**Exercise description**
Scan the entries below for the word "value". Copy each line that has it.

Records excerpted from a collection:
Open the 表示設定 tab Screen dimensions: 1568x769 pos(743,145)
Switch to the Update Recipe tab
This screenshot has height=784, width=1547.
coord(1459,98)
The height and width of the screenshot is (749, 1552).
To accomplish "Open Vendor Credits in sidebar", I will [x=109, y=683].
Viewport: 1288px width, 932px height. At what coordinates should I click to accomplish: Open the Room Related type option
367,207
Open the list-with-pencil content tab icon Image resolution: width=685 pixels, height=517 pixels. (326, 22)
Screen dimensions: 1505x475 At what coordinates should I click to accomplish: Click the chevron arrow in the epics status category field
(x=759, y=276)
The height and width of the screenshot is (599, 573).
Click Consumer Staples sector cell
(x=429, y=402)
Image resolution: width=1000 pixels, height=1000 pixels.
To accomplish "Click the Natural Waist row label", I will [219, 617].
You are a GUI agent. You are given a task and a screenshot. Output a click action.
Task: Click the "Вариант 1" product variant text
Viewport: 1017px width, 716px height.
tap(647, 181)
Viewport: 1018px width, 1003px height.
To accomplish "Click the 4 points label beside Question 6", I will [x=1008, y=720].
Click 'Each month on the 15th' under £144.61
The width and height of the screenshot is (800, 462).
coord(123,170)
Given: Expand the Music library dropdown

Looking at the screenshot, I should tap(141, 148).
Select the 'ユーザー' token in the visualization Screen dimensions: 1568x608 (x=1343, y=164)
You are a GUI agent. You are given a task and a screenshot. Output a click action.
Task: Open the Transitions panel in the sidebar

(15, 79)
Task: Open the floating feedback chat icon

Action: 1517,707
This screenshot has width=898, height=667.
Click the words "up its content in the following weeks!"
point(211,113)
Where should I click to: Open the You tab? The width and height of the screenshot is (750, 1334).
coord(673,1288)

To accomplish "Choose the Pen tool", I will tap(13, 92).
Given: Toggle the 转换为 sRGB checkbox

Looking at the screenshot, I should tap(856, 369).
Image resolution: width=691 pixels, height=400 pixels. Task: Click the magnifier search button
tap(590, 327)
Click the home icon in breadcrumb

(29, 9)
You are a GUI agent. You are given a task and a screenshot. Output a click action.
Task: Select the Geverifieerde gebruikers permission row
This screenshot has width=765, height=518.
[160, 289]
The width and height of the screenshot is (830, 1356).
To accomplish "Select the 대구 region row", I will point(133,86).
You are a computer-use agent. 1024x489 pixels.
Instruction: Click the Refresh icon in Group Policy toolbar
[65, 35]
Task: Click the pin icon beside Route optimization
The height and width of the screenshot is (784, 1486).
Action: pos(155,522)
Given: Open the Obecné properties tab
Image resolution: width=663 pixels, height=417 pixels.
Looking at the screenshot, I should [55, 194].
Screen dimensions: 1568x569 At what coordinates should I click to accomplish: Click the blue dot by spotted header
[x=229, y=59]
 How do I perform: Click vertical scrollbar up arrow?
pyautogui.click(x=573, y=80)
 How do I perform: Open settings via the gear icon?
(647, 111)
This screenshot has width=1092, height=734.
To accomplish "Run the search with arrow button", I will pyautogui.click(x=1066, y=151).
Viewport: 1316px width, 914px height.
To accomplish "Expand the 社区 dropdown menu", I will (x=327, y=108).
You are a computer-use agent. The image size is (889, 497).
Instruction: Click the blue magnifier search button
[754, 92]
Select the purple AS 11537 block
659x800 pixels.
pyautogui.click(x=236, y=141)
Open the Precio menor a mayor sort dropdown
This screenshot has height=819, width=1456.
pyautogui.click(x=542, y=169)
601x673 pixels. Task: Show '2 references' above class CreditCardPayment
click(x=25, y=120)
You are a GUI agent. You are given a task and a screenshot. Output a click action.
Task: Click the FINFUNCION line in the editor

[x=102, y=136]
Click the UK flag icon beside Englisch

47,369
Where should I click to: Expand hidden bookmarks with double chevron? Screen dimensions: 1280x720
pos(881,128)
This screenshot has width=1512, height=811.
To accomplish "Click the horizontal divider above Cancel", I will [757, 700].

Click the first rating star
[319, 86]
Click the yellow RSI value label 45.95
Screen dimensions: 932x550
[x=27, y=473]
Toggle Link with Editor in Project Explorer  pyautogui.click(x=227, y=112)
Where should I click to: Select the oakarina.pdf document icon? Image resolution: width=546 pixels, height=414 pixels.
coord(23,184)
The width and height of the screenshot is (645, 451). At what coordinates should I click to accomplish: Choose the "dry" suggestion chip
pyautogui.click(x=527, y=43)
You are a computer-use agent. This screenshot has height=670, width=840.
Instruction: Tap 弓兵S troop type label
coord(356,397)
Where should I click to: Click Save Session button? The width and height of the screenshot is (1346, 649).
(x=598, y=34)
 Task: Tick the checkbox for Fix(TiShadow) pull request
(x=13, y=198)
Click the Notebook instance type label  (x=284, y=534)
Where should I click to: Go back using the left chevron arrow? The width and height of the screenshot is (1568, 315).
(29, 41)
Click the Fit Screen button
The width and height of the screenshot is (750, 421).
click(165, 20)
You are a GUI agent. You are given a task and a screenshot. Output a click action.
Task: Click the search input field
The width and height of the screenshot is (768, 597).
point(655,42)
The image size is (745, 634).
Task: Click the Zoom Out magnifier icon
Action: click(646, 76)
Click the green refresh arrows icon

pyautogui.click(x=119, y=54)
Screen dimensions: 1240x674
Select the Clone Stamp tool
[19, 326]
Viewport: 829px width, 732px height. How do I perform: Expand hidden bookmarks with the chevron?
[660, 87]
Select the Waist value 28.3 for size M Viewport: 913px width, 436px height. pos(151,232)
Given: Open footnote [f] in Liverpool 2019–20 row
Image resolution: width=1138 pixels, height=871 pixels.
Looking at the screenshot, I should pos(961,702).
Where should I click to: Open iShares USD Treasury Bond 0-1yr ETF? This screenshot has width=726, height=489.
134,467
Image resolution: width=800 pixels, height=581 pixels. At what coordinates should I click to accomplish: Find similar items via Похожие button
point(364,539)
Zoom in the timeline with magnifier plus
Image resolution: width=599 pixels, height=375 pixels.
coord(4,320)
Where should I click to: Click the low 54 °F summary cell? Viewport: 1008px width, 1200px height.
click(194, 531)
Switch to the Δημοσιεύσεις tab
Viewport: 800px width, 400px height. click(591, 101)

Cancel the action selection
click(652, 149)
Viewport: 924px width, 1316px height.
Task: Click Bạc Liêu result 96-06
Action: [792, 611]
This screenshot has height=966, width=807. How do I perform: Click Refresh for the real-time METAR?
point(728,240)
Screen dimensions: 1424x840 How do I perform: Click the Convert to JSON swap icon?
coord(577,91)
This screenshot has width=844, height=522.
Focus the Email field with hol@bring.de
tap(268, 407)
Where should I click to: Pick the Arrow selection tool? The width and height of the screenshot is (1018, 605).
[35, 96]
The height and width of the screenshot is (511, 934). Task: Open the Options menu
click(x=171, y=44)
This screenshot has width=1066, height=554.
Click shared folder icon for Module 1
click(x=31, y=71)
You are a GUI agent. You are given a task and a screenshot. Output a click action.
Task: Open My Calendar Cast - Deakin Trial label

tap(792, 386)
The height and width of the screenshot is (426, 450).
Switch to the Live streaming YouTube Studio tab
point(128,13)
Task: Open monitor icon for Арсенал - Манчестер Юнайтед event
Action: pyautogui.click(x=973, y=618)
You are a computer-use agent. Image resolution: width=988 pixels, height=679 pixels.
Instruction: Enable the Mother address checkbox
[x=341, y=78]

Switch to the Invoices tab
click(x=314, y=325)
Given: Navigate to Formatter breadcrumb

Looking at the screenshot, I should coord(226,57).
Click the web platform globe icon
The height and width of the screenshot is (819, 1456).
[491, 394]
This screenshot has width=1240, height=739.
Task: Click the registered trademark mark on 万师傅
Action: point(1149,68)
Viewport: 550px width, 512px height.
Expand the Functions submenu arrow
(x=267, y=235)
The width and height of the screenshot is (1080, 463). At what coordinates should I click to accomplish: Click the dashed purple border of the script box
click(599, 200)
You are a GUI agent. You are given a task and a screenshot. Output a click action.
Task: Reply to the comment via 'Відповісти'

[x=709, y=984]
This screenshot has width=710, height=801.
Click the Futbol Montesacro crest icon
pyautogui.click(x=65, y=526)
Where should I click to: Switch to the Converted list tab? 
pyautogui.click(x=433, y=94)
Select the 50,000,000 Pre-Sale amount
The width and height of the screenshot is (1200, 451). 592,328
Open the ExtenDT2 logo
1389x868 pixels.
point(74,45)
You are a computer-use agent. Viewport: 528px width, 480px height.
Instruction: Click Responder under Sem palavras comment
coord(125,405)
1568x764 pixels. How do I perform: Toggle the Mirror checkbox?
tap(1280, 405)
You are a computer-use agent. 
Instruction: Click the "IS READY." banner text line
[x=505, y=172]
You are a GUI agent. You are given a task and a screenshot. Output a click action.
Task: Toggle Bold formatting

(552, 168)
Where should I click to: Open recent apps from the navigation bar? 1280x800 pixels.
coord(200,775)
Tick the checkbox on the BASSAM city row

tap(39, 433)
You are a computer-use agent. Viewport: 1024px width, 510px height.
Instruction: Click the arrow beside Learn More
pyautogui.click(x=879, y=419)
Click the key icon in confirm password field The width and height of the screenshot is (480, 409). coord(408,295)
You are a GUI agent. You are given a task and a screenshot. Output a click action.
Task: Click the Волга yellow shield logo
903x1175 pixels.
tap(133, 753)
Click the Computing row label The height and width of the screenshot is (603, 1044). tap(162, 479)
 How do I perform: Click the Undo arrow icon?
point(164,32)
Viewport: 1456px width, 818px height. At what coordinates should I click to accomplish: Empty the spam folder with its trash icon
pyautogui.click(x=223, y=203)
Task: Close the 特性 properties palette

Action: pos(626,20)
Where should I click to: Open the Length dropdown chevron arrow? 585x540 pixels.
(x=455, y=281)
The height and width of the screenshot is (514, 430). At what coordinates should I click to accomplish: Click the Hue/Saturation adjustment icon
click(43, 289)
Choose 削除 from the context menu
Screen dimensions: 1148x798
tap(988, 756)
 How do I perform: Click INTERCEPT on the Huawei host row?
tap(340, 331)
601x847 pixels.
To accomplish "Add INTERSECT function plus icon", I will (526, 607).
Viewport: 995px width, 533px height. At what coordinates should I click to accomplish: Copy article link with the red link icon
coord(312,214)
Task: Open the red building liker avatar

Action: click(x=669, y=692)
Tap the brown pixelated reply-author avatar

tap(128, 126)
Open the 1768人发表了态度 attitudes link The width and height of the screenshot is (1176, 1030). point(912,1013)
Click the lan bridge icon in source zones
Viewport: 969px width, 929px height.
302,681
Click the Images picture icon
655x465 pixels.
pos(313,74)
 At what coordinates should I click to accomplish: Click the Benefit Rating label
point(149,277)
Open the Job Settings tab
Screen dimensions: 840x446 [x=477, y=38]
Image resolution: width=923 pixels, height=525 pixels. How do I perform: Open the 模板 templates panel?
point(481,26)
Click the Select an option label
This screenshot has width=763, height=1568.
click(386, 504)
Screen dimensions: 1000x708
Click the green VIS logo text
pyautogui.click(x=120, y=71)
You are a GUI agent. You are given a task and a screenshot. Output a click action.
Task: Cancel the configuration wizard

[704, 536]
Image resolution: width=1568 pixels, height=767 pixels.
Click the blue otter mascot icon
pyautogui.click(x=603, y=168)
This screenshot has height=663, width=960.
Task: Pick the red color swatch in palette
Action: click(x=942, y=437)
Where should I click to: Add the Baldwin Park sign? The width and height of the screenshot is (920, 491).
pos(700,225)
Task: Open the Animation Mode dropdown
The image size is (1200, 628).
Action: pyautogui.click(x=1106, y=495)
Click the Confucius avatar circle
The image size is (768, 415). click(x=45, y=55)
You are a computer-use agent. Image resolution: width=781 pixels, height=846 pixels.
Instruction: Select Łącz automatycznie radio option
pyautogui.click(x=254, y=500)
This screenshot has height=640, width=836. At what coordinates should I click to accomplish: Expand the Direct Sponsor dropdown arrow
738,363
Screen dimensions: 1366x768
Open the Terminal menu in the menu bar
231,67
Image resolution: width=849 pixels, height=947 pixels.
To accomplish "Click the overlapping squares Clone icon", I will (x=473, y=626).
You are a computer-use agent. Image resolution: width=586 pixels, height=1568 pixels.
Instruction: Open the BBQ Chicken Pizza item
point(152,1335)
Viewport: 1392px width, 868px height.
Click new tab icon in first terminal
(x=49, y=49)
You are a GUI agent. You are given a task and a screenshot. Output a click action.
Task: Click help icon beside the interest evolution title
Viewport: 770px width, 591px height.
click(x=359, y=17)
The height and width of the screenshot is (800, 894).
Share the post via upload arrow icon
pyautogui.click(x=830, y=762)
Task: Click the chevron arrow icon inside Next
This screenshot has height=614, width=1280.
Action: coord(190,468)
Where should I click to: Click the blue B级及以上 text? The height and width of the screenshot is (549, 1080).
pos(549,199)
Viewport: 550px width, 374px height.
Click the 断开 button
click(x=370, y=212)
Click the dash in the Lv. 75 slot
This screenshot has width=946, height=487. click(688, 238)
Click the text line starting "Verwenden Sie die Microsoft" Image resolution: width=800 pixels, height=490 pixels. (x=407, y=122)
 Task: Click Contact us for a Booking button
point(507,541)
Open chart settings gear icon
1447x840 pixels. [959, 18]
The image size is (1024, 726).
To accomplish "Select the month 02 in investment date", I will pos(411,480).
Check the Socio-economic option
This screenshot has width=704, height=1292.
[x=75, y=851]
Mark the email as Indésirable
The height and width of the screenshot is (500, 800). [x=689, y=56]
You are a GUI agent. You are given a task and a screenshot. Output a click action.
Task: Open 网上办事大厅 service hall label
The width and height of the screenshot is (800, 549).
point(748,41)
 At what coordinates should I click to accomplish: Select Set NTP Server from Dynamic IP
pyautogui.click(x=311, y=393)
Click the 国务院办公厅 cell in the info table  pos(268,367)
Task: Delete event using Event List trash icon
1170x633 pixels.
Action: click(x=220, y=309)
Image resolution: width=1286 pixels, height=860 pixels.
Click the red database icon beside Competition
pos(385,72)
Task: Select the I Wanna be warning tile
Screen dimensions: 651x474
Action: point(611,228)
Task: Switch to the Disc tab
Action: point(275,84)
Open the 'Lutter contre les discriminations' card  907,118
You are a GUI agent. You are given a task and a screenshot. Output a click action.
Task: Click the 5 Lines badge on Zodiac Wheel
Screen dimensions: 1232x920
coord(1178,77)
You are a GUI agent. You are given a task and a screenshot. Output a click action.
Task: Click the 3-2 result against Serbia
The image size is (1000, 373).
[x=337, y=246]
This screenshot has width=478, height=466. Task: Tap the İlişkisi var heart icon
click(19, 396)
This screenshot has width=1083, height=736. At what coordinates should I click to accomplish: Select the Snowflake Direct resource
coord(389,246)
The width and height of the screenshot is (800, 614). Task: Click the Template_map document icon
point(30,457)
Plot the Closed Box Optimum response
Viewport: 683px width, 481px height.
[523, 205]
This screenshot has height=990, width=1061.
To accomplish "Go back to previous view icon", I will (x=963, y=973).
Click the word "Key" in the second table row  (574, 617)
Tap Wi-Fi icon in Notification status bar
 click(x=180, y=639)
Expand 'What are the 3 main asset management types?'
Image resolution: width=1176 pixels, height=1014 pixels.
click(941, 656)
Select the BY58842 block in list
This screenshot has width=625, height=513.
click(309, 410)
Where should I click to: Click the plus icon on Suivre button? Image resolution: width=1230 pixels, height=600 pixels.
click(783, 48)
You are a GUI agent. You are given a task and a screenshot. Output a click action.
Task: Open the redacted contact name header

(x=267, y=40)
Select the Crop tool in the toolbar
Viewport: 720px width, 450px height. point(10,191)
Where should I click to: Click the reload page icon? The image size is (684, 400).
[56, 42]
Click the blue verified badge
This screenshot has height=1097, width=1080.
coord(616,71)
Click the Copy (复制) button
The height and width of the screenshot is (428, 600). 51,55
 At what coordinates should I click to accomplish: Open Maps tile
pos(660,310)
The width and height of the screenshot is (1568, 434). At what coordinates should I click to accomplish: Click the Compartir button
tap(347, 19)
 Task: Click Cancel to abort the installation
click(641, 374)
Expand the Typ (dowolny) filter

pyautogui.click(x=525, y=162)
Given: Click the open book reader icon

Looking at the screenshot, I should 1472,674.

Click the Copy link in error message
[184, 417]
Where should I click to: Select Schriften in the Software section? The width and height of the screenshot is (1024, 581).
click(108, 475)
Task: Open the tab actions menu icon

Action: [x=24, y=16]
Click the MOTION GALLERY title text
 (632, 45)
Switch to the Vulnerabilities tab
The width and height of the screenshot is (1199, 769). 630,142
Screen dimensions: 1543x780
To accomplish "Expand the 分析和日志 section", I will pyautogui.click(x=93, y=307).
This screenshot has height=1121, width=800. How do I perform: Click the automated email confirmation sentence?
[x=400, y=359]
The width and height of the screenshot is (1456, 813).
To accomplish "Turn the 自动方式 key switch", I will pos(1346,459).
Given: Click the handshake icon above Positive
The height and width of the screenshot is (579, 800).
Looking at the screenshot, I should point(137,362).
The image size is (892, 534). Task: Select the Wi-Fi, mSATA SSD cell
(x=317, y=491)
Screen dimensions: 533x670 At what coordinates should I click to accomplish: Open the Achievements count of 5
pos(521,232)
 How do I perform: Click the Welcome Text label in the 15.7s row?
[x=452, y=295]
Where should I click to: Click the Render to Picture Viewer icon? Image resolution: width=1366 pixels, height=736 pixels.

**Response**
Click the yellow RSI value label 45.95
Select the Waist value 28.3 for size M Viewport: 913px width, 436px height. pos(151,232)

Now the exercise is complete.